Lobster fishing boats in lobster fishing areas (LFAs) 33 and 34 will soon be back at it in earnest for the final three months of the six-month season that ends on May 31.
Foul weather has played a major factor in the opening months of the fishery.
“We had some of the worst weather in the first two and half weeks of the season than we’ve had in quite a while,” said Bernie Barry, president of the Coldwater Lobster Association.
“A lot of wind and big wind, 40 to 45 knots. The vast majority of the fleet could not get out. Some of the bigger boats were able to beat their way through some of the weather at the start of the season but there were double and even triple sets which normally we don’t see.

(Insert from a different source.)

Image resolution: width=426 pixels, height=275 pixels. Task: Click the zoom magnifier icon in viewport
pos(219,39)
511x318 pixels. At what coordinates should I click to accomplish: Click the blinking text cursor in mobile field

The weather was exceptionally bad the first couple of weeks.”
As far as landings, all indications are that catches overall are down.

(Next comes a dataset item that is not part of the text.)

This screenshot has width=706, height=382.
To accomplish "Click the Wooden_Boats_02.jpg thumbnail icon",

“We think anecdotally after talking with fishermen and some buyers, we think catches might be off nominally by 15 to 20 per cent,” said Barry.
Lockeport buyer Mike Cotter estimates the boats he buys from are down a lot from last year.
“Talking with some of the fishermen, they are saying they think they’re down 5,000 to 10,000 pounds. I can see that. When we started off the season the weather was bad, but the catches were very strong, better than normal but that dropped right off,” said Cotter.
“They haven’t got the fishing days in. We’re seeing it with our workers at the plant. The volume of business that we’re doing is not like a normal year.”
Leo Muise, executive director of the NS Seafood Alliance described the lobster season in LFA 33/34 as “a little patchy so far. The weather early in the season caused harvesters to miss days and when they did get out the catches were high. Landings have fallen back a bit, as is normal, and anecdotal information points to a slight drop overall with pockets of high catches. Catches in St. Mary’s Bay, however, are down dramatically over recent years,” he said.
With colder water temperatures setting in in late January, some fishermen land their traps until mid to late March, while others tend to their gear once every few days depending on the weather, said Barry.
The price has been one bright spot for LFA 33 and 34 fishermen this season. Opening in the $8/pound range, by the end of January the shore price was $10.50.
“I think we’re probably maxed out on the price for now but how do you know?” said Cotter. “The weather comes in, lobsters can dry up. There’s been years lobsters have been as high as $15 a pound in March.”
The higher shore price “is putting a lot of pressure on the buyers and processors,” said Muise.
“The demand for product remains solid, but at a price and as the landed value increases so does the wholesale and retail price. Dealers are doing what they can to keep margins workable and customers satisfied.”
China overtook the top spot for the volume of Canadian live lobster exports for the first 11 months of 2019. According to Statistics Canada data, 23,624,875 kg of live lobster worth $409,487,924 was shipped to China. The volume of lobster export to the U.S. for the same time period was 20,569,649 kg with a value of $448,939,432.
Muise said the availability of air shipments, particularly to Asia, has improved greatly in recent years.
“The Halifax Stanfield Airport, the shippers and the airlines have been working hard to meet the demand and to increase the availability and timing of flights. The expansion of the freight handling infrastructure, ongoing now at the airport, will result in additional improvements.”
However, seafood shipments to China from Halifax international hit a snag in late January, with flights into certain Chinese cities cancelled due to the growth of the coronavirus epidemic. The situation, which was developing at press time, triggered a drop in the shore price to the $8/pound range.